Northern Prairie Wildlife Research Center
Western Wetland Flora
Field Office Guide to Plant Species
Senecio triangularis Hook.
- Family: Composite (Compositae)
- Flowering: July-September
- Field Marks: This Senecio is readily distinguished from all others by its triangular leaves that are conspicuously toothed.
- Habitat: Along streams, in wet meadows, particularly in the higher mountains.
- Habit: Perennial from a thickened rootstock and with fibrous roots.

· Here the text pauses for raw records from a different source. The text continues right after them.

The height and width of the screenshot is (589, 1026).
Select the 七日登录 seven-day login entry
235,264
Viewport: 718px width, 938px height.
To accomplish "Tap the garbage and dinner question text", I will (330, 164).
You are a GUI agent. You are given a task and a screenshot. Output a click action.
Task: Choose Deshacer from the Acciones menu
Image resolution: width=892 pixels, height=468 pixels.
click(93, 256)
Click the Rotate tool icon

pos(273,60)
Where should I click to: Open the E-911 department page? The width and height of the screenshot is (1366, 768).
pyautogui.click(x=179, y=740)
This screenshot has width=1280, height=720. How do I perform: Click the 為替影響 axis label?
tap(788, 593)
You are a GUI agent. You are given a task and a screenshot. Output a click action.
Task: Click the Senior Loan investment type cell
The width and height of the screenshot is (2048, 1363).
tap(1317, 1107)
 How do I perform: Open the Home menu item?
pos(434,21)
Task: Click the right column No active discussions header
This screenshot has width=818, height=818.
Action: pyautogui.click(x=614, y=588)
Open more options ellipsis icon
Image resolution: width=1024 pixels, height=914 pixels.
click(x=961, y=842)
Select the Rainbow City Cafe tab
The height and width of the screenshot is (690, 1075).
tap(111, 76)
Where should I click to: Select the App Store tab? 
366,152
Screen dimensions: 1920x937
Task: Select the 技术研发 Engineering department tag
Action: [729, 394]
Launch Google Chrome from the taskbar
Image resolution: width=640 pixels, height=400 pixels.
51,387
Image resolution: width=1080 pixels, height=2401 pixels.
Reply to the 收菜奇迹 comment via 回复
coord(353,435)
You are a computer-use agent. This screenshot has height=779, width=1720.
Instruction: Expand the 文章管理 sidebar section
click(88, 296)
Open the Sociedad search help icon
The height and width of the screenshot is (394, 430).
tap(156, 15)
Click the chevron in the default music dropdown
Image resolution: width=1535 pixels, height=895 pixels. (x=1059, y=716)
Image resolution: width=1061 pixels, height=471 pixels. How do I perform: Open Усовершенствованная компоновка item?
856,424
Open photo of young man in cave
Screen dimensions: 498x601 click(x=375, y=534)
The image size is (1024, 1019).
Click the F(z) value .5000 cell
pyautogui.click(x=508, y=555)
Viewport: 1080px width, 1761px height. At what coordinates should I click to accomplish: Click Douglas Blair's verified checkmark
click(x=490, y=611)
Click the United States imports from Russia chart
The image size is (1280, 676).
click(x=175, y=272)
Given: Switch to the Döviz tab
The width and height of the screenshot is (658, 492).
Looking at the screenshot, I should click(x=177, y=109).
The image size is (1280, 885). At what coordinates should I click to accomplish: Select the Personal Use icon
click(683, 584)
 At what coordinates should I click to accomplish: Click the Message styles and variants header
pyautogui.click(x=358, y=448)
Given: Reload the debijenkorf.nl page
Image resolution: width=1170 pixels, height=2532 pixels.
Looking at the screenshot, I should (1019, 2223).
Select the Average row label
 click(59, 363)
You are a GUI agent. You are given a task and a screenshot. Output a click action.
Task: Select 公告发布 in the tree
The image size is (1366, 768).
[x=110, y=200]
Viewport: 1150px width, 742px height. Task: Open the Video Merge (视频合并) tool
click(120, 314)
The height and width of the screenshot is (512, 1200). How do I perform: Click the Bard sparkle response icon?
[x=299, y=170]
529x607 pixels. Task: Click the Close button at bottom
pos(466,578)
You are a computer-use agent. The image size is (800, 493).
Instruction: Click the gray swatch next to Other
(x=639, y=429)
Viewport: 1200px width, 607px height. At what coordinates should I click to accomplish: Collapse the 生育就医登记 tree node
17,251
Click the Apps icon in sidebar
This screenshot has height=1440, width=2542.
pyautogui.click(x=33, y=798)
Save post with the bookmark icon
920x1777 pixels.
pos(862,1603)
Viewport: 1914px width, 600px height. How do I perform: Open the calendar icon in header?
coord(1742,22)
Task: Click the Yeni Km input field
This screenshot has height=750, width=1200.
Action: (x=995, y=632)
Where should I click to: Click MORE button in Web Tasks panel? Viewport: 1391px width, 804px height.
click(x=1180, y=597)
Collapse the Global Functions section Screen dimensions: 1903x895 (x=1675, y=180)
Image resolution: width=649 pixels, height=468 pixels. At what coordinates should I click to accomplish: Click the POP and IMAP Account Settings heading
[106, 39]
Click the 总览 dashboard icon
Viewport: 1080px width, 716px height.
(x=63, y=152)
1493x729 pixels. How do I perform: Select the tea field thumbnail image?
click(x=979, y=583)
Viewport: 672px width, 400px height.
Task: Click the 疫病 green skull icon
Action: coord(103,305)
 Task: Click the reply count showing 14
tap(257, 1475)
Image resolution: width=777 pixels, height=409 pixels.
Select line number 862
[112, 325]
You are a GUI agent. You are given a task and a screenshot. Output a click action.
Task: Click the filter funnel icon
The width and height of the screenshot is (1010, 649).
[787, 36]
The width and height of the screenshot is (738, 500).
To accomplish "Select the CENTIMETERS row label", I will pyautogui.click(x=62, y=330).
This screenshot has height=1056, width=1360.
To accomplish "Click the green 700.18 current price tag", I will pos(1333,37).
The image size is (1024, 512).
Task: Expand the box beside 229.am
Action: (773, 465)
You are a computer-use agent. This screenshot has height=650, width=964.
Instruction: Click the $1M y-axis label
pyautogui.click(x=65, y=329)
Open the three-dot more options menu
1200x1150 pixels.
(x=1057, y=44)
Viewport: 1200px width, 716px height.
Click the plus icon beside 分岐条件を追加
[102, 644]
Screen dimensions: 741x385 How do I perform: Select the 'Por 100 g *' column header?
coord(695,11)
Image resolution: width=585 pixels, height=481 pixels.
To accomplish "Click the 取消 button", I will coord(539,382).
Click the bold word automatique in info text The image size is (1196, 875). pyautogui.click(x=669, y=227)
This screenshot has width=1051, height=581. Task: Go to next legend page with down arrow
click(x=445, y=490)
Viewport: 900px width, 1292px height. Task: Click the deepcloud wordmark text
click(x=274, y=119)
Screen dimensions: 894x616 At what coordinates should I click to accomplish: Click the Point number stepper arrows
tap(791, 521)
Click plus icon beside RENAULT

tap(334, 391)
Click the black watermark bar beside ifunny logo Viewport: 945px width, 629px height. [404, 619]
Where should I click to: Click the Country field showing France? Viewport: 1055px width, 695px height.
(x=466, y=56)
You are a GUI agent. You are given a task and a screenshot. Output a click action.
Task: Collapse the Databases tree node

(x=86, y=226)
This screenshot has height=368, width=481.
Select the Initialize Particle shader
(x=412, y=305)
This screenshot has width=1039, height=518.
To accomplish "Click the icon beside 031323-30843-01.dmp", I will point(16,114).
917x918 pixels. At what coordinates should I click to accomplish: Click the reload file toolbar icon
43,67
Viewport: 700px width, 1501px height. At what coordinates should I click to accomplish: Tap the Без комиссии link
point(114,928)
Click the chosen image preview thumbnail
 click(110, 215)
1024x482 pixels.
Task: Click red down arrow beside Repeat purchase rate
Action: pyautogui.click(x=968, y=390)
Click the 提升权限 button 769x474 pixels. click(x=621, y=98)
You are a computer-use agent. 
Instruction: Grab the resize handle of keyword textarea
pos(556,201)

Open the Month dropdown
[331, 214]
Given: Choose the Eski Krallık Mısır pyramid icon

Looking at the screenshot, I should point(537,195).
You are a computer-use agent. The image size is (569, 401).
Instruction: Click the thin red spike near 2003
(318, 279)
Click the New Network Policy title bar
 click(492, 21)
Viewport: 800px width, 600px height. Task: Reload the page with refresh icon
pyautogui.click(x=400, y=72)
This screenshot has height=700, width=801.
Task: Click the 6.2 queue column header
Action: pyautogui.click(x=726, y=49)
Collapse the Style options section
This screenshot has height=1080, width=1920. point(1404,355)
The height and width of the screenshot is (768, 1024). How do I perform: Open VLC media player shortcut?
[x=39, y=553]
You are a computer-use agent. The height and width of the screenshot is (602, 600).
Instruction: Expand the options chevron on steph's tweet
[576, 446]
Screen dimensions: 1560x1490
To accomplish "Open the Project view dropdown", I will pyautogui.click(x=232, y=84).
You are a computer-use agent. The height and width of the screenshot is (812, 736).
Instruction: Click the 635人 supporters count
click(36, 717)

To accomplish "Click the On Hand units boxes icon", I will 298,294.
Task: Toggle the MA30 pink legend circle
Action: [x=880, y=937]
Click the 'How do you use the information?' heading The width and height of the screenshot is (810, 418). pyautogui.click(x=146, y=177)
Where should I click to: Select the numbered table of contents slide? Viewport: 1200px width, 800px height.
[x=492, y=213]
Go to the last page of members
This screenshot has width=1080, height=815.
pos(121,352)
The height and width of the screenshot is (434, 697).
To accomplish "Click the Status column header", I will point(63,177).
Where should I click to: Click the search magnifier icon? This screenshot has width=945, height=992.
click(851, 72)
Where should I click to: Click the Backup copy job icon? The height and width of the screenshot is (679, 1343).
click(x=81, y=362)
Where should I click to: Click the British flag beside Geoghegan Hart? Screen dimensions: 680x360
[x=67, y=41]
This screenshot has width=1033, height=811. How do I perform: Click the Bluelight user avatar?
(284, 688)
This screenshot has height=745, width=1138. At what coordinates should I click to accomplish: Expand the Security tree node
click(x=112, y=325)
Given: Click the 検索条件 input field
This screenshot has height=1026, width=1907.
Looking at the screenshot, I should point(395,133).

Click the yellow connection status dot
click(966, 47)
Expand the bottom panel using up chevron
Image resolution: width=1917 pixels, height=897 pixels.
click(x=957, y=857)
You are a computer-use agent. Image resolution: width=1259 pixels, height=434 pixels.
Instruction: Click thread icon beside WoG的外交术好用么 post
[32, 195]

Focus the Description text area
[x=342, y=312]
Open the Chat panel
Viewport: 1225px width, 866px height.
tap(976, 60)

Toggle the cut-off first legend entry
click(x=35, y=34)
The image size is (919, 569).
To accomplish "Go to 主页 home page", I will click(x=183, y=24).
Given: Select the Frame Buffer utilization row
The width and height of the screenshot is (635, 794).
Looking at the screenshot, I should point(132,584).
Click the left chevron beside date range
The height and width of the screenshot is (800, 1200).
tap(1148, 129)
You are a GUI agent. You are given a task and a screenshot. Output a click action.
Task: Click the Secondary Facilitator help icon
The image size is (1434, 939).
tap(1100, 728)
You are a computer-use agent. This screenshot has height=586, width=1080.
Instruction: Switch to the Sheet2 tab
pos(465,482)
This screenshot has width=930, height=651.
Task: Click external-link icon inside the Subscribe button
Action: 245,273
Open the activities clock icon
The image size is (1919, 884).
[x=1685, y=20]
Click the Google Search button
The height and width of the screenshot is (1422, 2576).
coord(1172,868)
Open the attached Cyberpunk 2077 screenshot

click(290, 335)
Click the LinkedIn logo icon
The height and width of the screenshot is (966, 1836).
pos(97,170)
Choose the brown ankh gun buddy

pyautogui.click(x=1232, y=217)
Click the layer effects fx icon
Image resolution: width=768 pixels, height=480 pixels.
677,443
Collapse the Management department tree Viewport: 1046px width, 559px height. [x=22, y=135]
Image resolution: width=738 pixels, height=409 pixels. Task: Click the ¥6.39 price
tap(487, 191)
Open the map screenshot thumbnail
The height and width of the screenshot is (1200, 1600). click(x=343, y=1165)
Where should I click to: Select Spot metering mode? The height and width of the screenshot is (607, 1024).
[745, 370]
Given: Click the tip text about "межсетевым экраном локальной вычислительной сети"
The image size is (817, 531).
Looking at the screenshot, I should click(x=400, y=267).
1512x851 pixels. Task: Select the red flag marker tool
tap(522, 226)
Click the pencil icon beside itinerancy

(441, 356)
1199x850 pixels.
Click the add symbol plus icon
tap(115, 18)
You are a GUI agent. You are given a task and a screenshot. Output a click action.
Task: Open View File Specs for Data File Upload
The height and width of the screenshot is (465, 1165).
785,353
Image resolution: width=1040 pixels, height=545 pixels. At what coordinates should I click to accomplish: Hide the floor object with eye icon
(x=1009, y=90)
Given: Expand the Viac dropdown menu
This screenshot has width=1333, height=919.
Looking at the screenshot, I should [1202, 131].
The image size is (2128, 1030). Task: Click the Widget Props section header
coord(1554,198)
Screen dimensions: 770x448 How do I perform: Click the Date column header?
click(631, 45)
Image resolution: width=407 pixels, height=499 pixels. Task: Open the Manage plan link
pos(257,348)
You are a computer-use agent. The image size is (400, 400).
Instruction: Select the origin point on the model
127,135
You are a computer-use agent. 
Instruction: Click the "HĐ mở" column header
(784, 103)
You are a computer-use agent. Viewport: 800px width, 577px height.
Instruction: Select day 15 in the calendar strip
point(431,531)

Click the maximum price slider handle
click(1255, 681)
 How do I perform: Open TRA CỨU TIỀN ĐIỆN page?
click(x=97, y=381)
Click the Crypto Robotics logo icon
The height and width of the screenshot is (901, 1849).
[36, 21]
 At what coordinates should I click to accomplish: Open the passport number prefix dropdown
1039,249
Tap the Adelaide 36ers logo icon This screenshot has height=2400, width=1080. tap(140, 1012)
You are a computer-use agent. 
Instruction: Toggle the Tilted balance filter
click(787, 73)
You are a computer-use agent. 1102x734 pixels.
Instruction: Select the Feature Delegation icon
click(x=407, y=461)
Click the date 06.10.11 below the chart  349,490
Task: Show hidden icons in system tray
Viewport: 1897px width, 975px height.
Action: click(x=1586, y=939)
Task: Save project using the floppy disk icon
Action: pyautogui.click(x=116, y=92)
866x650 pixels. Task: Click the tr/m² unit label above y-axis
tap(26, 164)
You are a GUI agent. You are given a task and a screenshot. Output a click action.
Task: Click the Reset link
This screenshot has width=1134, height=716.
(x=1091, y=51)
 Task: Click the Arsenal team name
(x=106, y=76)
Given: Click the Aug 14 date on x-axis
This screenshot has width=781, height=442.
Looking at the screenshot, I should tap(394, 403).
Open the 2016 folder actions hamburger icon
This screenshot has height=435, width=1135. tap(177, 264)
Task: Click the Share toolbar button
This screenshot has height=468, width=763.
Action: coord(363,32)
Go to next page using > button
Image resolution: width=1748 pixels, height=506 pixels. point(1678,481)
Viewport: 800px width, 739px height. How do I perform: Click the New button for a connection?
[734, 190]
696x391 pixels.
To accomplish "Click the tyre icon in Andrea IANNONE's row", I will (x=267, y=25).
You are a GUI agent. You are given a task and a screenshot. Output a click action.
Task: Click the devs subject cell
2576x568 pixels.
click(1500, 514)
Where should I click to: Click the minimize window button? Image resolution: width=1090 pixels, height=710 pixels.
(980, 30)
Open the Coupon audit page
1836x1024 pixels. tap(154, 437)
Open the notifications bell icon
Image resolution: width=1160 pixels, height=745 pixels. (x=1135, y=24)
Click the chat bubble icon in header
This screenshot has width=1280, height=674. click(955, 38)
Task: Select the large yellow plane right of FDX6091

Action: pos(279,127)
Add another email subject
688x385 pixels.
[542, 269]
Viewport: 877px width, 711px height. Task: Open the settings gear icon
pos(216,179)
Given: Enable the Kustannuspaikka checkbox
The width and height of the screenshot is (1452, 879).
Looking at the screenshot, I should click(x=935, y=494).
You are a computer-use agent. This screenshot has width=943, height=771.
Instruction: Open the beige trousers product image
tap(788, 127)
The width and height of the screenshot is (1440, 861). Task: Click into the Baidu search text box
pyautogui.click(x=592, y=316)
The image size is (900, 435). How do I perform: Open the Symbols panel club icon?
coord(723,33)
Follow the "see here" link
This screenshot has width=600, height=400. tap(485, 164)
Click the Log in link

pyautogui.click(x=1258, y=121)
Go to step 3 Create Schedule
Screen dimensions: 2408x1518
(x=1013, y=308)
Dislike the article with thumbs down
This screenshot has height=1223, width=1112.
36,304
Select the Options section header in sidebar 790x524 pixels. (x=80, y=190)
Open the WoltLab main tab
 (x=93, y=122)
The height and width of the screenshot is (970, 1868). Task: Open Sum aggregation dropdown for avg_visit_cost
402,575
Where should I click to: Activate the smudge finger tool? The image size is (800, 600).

- Stems: Upright, usually unbranched, up to 4 feet tall, smooth or less commonly with soft hairs, usually several growing from the base of the plant.
- Leaves: Alternate, simple, distinctly triangular, pointed at the tip, heart-shaped or truncate to the base, conspicuously toothed, smooth or rarely with soft hairs, up to 8 inches long, usually much smaller, up to 5 inches wide, the lower on lon
- Flowers: Many crowded together into heads, with several heads arranged to form a flat
topped cluster, each head 1-1 1/4 inches across, subtended by 9-13 black-tipped bracts, all
flowers with rays.
- Rays: Yellow, up to 12 per head, up to 1/2 inch long or a little longer.
- Sepals: 0.
- Petals: 5, united to form a strap-shaped ray.
- Stamens: 5.
- Pistils: Ovary inferior.
- Fruits: Achenes crowded into small heads, each achene smooth, several-veined, up to 1/5 inch long, bearing several soft, white bristles.